For vulnerability management purposes, you only need the list of assets that may be affected by technical vulnerabilities. The office dog doesn’t count here.
Define roles and responsibilities
Vulnerability management is a complex process, so companies are well advised to delegate these tasks to suitable people.
The tasks to be completed must in turn be defined together with the selected employees. In concrete terms, this means that the responsibilities associated with each task must be documented and employees must be clearly assigned to perform their tasks!

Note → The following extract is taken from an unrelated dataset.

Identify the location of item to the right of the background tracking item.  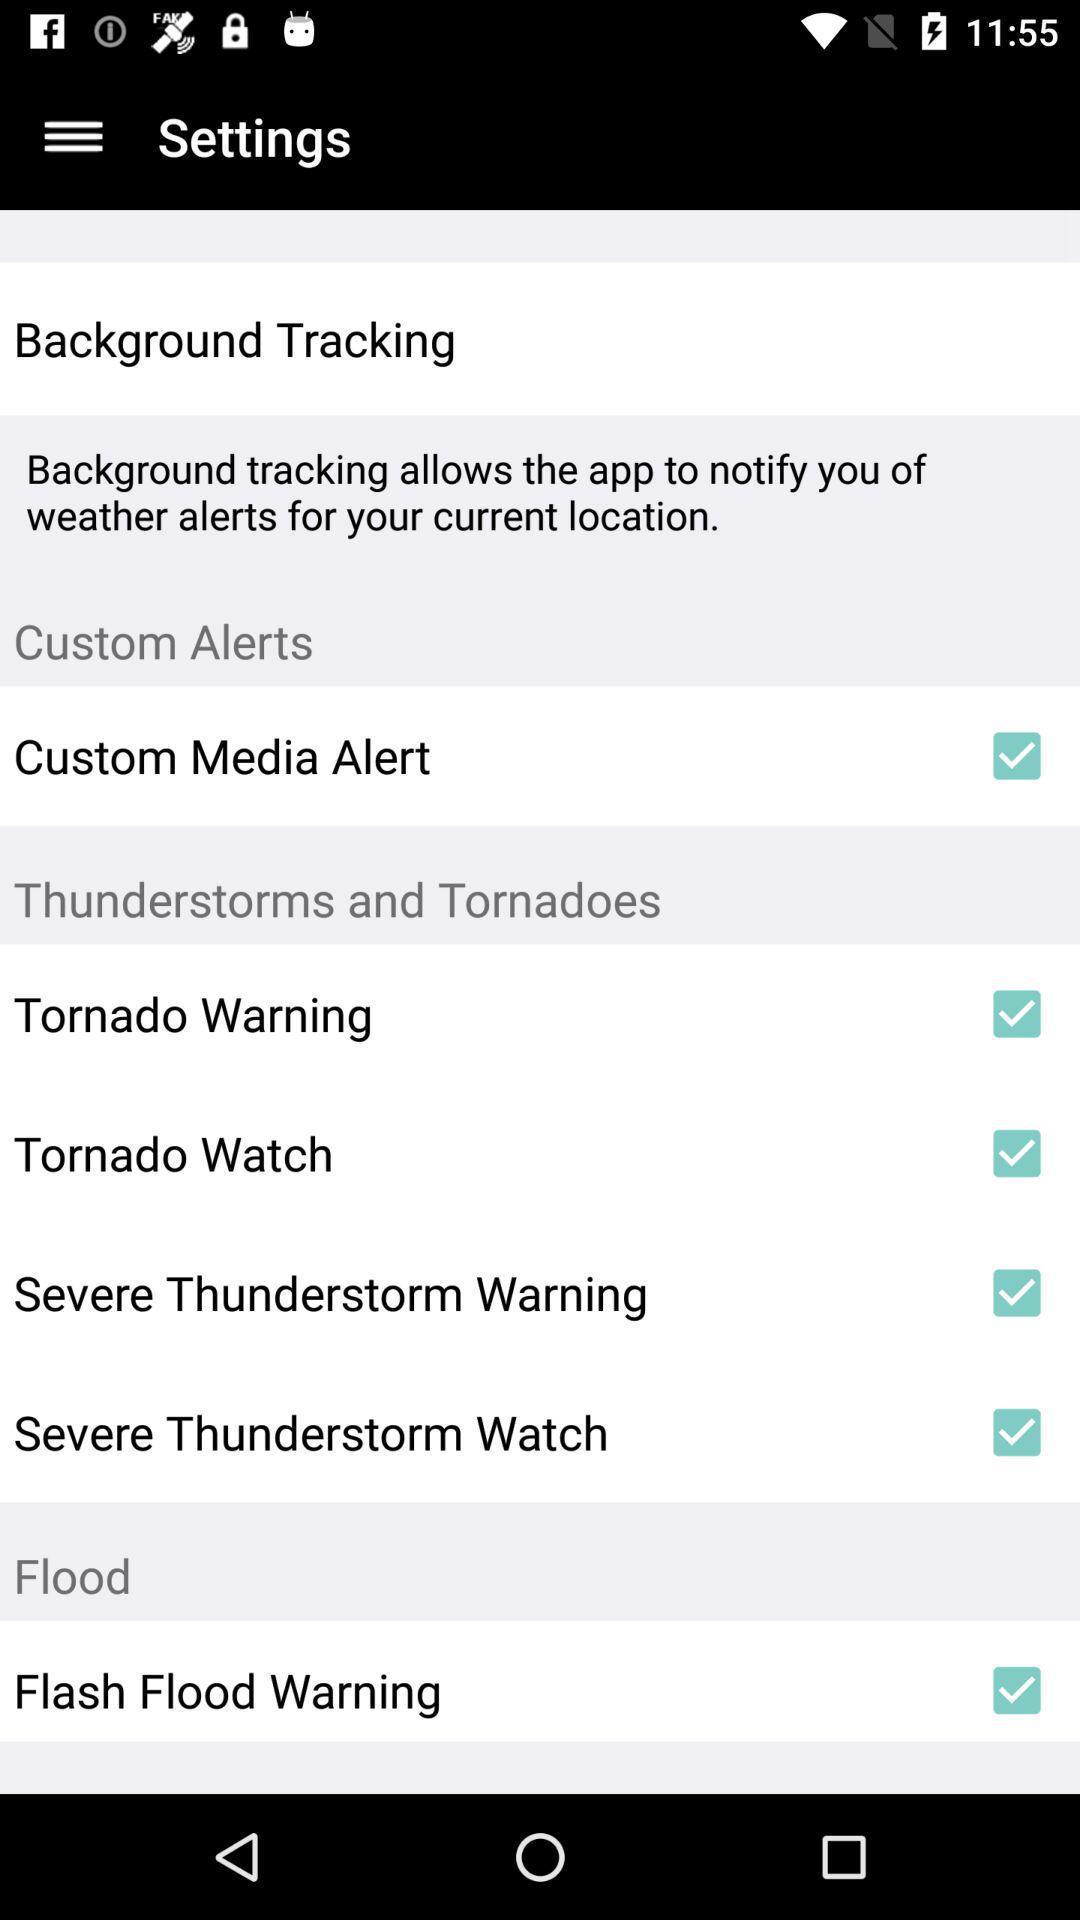
(1017, 339).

Define a schedule for the reaction
An effective vulnerability management system detects and remediates vulnerabilities immediately. But the urgency can sometimes be misjudged. Therefore, organizations need to establish a timeframe for responding to vulnerability discovery. This should be a reasonable time period based on the organization's capabilities. In short, not in three months, because currently the summer break is running. Accountability should not be stretched too far when it comes to sensitive information.
Keep an audit log
Basically, documentation is the essential aspect of ISO 27001, and vulnerability management follows suit. So you need to keep an audit log for the measures you have implemented as part of your vulnerability management. This is actually not an obligation that comes unexpectedly. It's ISO 27001 in the house!
Align vulnerability management and incident response
Organizations should make sure their vulnerability management process is aligned with incident reaction activities. For numerous organizations, incident response is mandated by the GDPR (General Data Protection Regulation), which includes strict data breach notification requirements, with significant incidents to be reported within 72 hours.
As part of this notification process, organizations must describe the steps they have taken or will take, as appropriate, to address the incident.
Ensuring continuous improvement
Vulnerability management is, like everything within an information security management system, a continuous process that demands organizations to continually monitor vulnerabilities and check that existing procedures are working as intended.
Therefore, again no surprise, you need to check your procedures regularly and identify anything that can be enhanced.
Important in the end: ISO 27002 is not a mandatory requirement for ISO 27001 certification, nor can a company be certified only to ISO 27002. That's like saying the oldest child gets to drive the car, but the younger child can at least help find the right way to a spot with a breathtaking view. Because yes, there are still areas in the world where the internet doesn't work, so you need a good companion.
So, all these procedures, processes, audits, all this is part of a high-quality ISO 27001 certification, with which you make clear, recognized worldwide, how well you handle your and other organizations' information and data! It's worth it!
And Vulnerability management is one of the most important components of effective information security. Regular vulnerability assessments, risk assessments, vulnerability scans, and penetration tests ensure that you identify and address technical vulnerabilities in a timely manner.